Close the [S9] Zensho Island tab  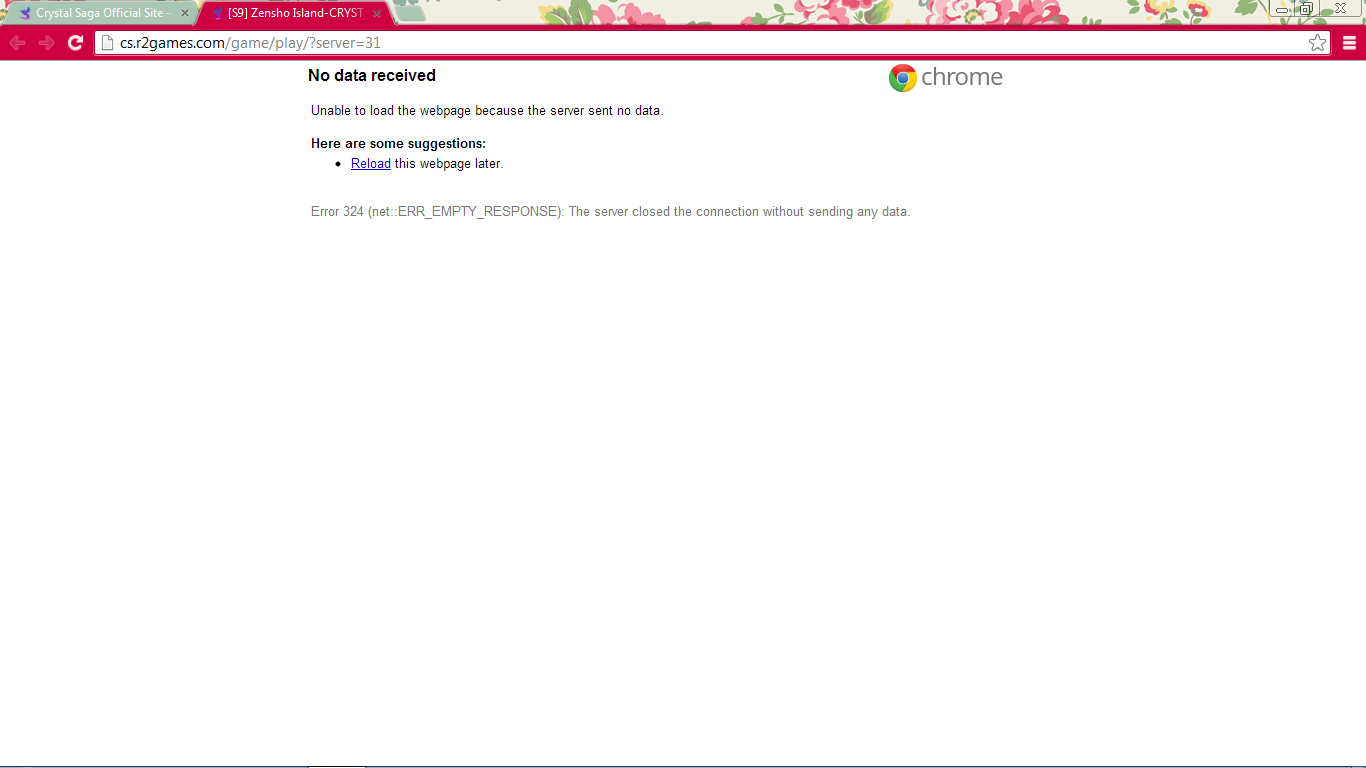click(377, 14)
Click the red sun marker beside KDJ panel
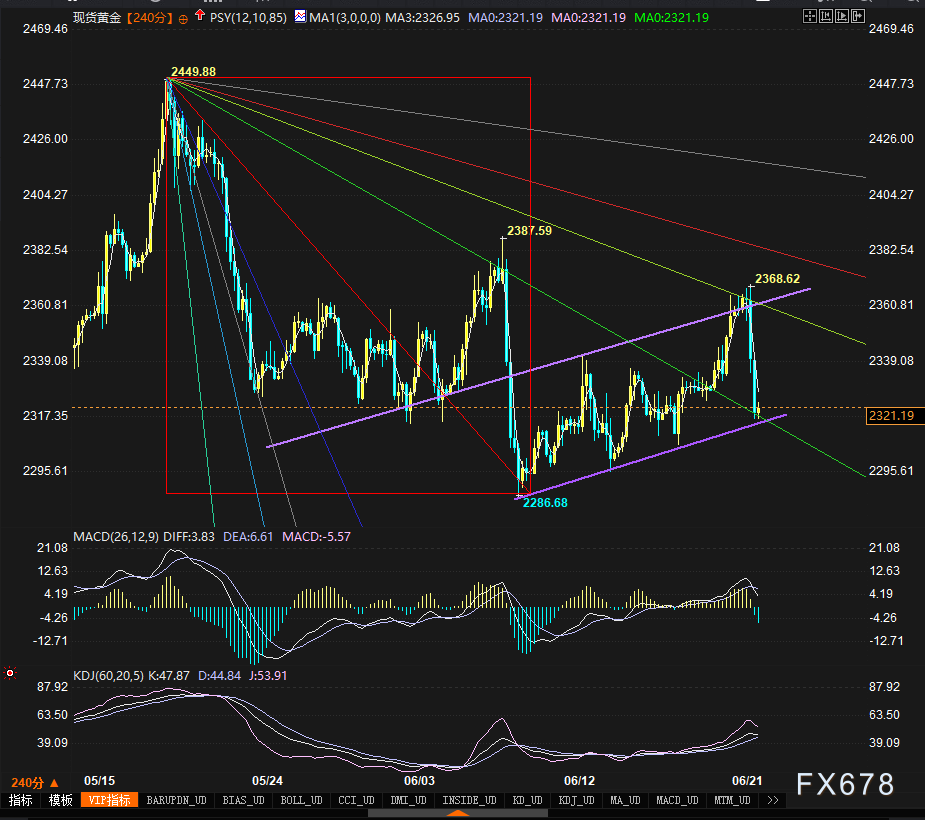925x820 pixels. click(10, 673)
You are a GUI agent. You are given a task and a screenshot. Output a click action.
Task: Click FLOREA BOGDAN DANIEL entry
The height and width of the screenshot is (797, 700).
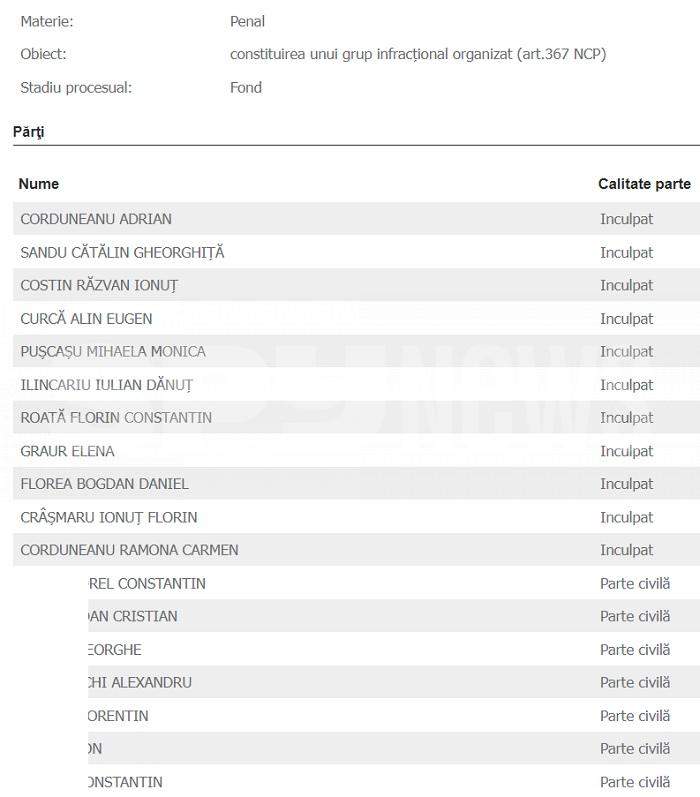point(104,484)
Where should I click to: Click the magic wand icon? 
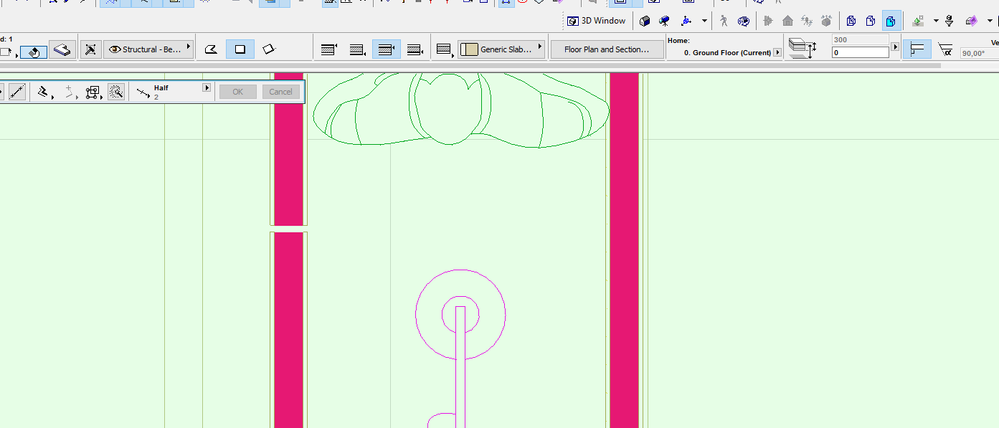116,92
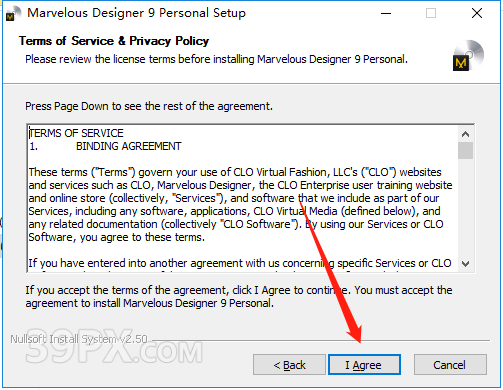Image resolution: width=503 pixels, height=390 pixels.
Task: Click the installer disc logo in header
Action: 468,55
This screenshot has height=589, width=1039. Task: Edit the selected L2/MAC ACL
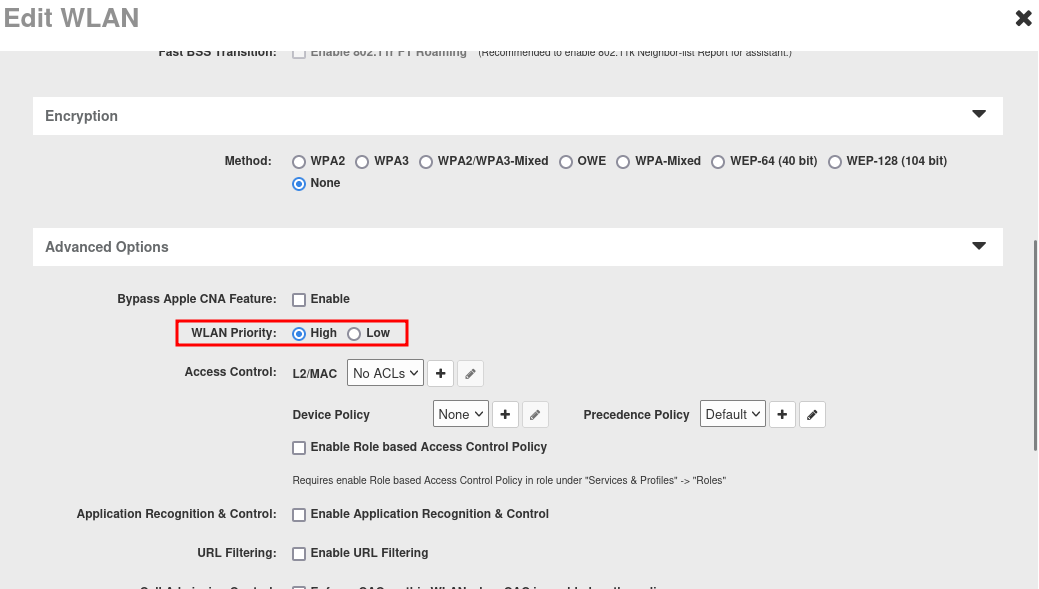click(x=470, y=373)
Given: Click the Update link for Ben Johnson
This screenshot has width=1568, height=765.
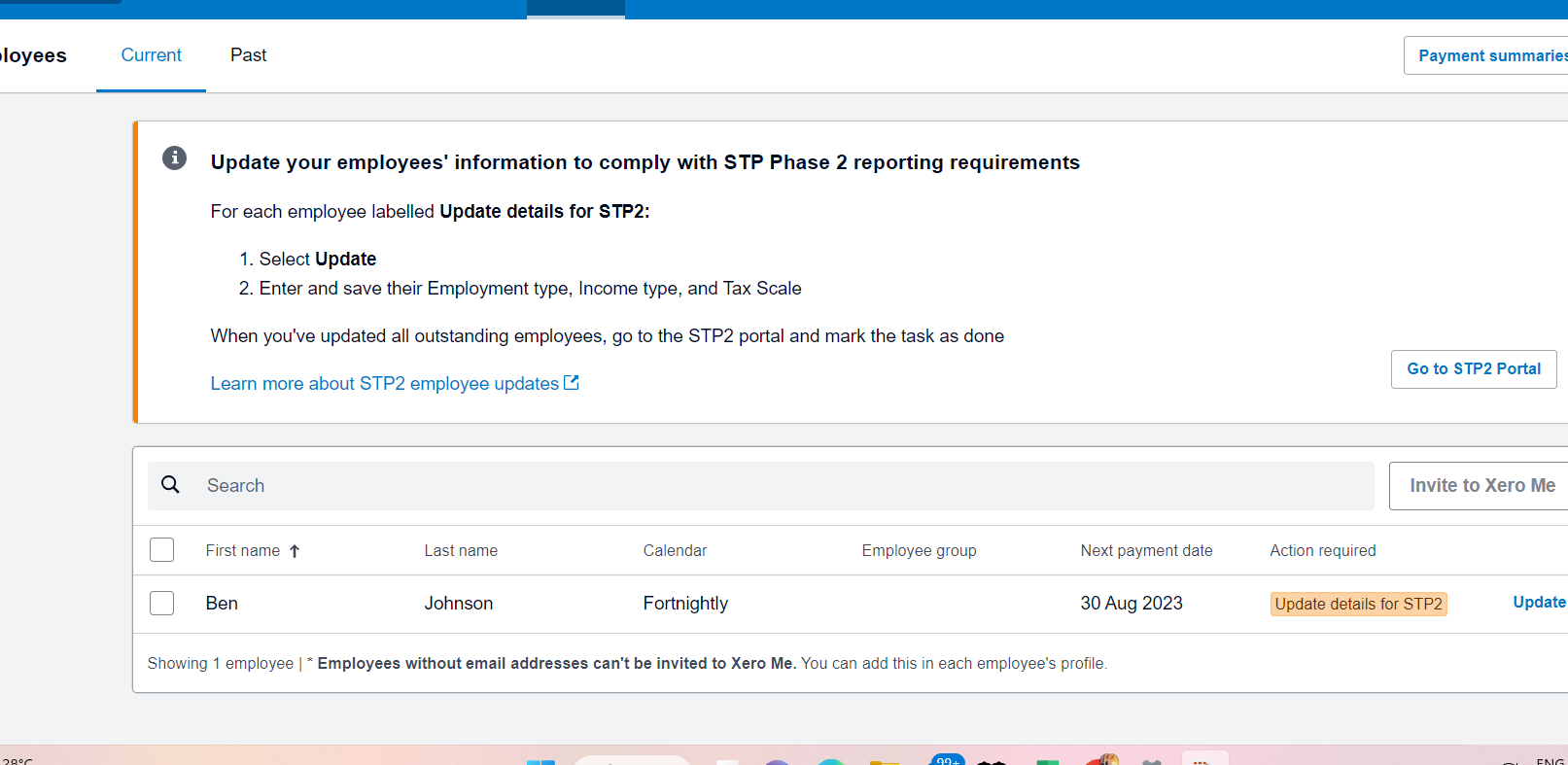Looking at the screenshot, I should click(1539, 603).
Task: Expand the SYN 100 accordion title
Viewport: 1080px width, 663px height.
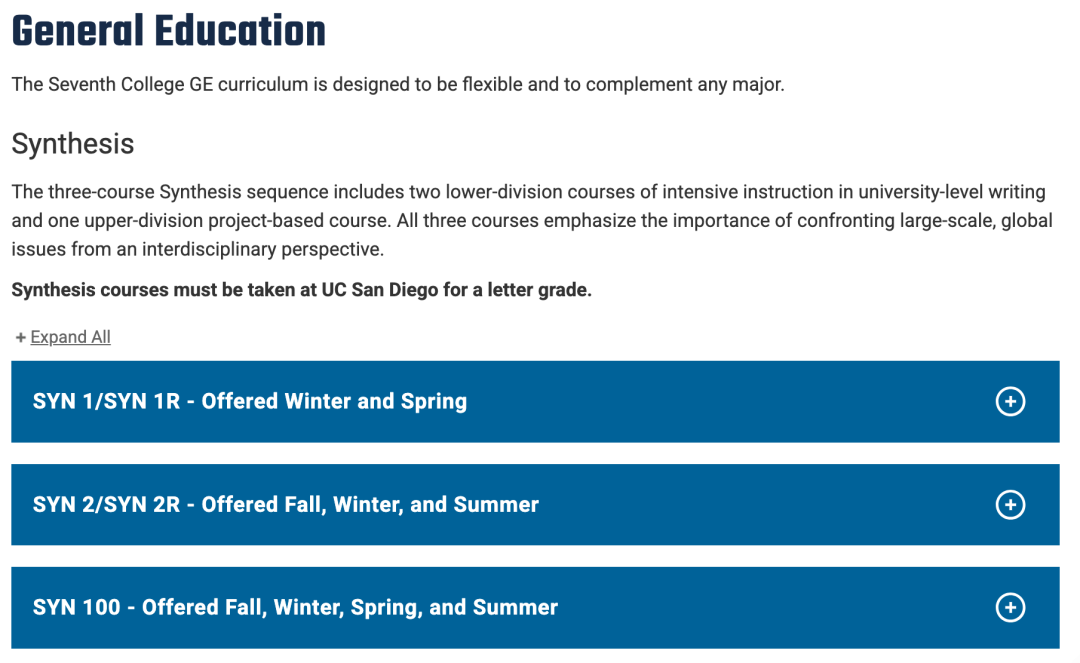Action: pyautogui.click(x=78, y=608)
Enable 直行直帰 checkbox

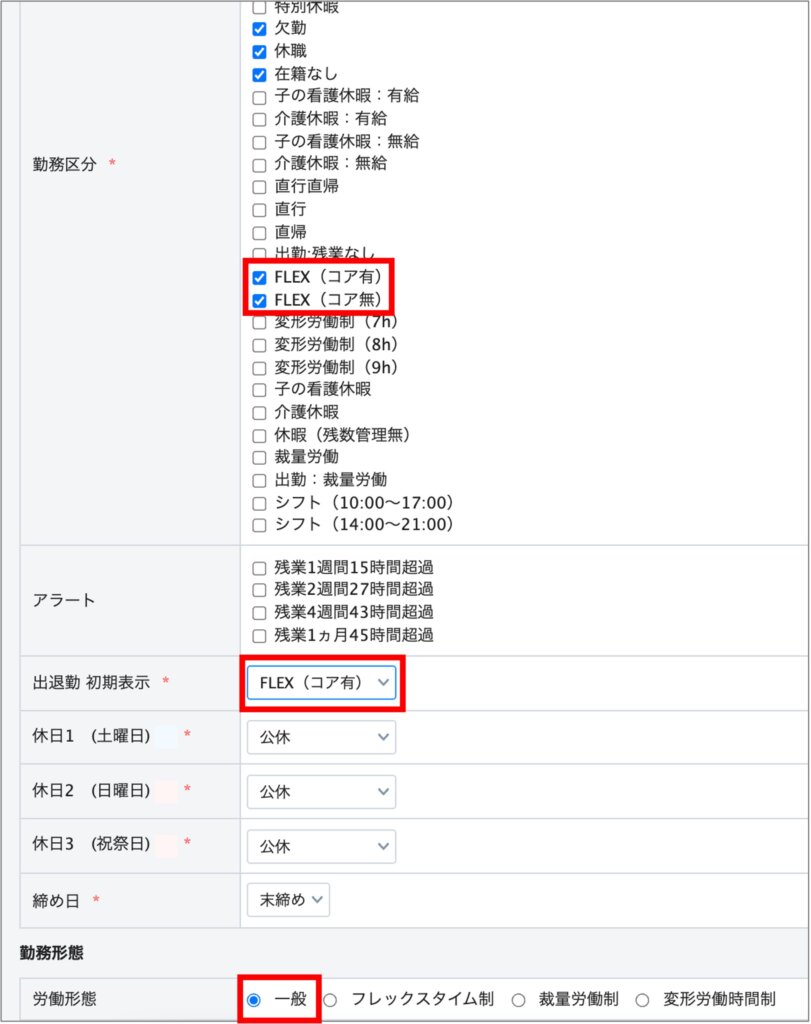(259, 187)
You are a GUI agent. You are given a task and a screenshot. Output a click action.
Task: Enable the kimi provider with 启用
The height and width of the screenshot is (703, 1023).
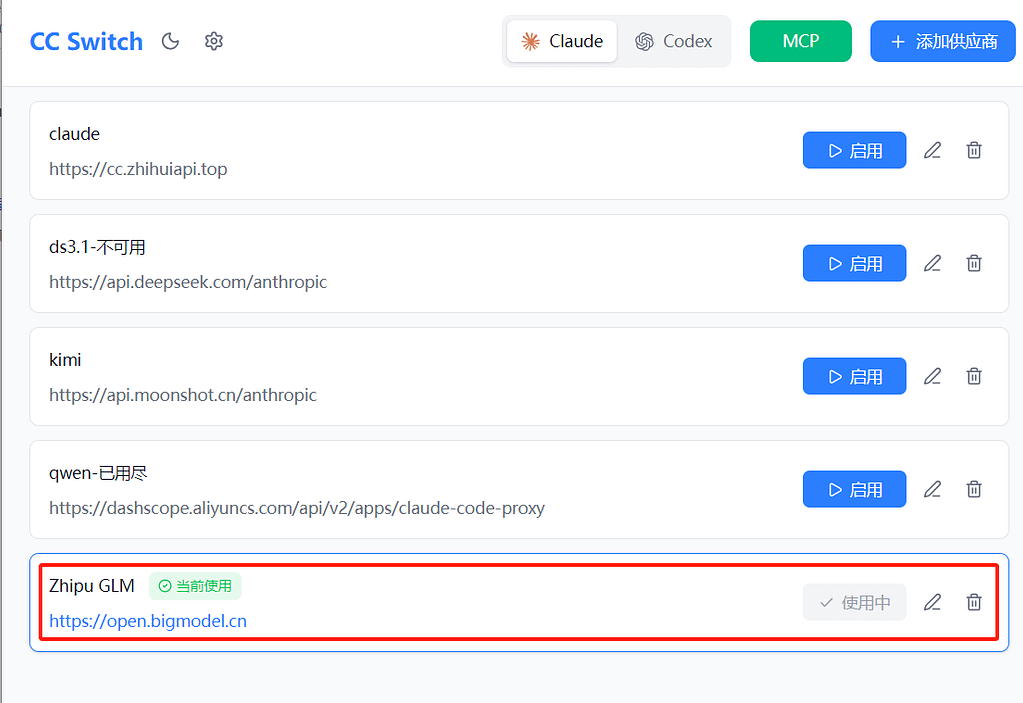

────

Above are some records; extract exactly the lines from the one containing "The height and width of the screenshot is (797, 700)." through the one containing "Task: Expand the SYN 100 accordion title" and drop the pictures.

The height and width of the screenshot is (797, 700).
point(104,484)
Where should I click to: Click the magic wand icon? 
116,92
Image resolution: width=503 pixels, height=390 pixels.
Task: Click the installer disc logo in header
Action: 468,55
This screenshot has height=589, width=1039. Task: Edit the selected L2/MAC ACL
click(x=470, y=373)
Given: Click the Update link for Ben Johnson
This screenshot has width=1568, height=765.
Looking at the screenshot, I should click(1539, 603).
Task: Expand the SYN 100 accordion title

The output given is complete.